Negotiators from more than 100 countries agreed late Tuesday to leave the United States in charge of the Internet's addressing system, averting a U.S.-EU showdown at this week's U.N. technology summit.

U.S. officials said early Wednesday that instead of transferring management of the system to an international body such as the United Nations, an international forum would be created to address concerns. The forum, however, would have no binding authority.

All this is good news, but there are lessons to be learned. I think the whole idea of this was to punnish the U.S. to fund the 3rd world dictatorships. Joe's Dartblog presents his thoughts.
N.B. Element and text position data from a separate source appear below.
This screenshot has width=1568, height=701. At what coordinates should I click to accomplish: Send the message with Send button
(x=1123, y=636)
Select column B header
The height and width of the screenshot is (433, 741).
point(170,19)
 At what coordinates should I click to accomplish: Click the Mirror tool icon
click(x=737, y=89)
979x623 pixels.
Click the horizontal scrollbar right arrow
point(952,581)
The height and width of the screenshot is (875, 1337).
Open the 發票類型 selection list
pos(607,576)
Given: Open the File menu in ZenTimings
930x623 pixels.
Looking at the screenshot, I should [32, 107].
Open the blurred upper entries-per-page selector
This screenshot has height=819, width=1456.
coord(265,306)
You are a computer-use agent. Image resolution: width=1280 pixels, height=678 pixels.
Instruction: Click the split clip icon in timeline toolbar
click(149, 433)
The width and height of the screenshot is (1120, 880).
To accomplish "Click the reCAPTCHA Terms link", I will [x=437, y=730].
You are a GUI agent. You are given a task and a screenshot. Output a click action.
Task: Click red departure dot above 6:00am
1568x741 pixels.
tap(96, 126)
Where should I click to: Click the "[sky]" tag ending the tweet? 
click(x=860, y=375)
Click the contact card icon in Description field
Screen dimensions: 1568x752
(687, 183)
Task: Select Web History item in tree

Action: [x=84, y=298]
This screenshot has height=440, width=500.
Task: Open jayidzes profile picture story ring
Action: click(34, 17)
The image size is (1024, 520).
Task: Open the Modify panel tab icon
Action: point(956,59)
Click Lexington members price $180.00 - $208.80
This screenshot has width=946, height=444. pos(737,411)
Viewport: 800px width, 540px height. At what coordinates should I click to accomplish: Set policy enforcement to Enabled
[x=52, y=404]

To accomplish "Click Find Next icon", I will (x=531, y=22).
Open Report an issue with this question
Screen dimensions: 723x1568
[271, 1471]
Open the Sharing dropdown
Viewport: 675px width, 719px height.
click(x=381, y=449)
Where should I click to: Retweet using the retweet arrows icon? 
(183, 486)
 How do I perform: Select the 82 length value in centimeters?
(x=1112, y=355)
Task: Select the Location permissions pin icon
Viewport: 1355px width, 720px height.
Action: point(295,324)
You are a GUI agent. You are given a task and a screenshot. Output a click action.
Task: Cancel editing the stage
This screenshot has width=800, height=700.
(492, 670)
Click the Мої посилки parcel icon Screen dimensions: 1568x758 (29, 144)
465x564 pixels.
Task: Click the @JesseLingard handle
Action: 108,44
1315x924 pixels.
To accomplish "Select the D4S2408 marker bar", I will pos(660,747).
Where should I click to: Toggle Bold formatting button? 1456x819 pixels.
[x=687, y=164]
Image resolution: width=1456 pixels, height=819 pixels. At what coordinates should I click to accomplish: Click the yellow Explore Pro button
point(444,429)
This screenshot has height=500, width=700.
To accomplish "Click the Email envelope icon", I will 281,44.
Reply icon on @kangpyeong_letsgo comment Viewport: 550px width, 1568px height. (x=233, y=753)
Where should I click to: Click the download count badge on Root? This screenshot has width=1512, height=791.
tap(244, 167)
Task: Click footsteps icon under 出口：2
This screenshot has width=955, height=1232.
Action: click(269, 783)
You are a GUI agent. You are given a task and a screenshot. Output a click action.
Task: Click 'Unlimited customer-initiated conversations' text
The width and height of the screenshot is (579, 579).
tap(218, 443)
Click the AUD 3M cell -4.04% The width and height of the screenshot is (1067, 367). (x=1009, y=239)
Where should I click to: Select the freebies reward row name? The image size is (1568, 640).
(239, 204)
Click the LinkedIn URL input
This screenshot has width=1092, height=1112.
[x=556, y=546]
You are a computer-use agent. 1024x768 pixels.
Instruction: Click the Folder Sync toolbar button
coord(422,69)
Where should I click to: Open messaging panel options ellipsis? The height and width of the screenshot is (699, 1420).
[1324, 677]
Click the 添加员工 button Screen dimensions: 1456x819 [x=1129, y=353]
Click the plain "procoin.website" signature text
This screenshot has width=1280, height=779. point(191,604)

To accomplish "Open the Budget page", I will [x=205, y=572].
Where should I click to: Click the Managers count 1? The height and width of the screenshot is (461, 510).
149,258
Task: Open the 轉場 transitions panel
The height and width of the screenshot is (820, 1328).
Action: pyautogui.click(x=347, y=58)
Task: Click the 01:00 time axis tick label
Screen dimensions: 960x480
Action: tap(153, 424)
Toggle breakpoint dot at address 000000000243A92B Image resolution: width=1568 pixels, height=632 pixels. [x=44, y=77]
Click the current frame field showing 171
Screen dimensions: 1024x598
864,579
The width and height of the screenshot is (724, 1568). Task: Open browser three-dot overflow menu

What is the import of this pact? I think what is immediately remarkable is that stateside opposition to the UN/EU takeover attempt was—and remains—barely a blip on the international scene. There have been a few op-eds and one or two leaders in Congress, but no big, resounding show was ever made by American citizens to protect the internet from falling under the UN’s pocked auspices. And yet, what a thorough deal this seems to be. It is a complete “hands off!” as regards the administration of assigned names and numbers. It seems likely that elites at the United Nations foresaw that, if the debate penetrated deep into America, and if our private sector and citizenry were awakened to it, the movement to hold firmly onto the ‘net would be nothing short of a groundswell. There was going to be no co-opting the internet unless the debate remained restrained, technical, and quiet. International institutionalists here chose their battle wisely, and compromised all of their demands for internationalizing control of the internet.
Be ever vigilent the thieving bastards are everywhere.

1 Comments:

On 11/17/2005 03:38:00 PM, Anonymous ttyler5@hotmail.com said...

I wihs we could pull out fo the UN, but it seems we must stay involved in it if only to stop all the anti-American scheming.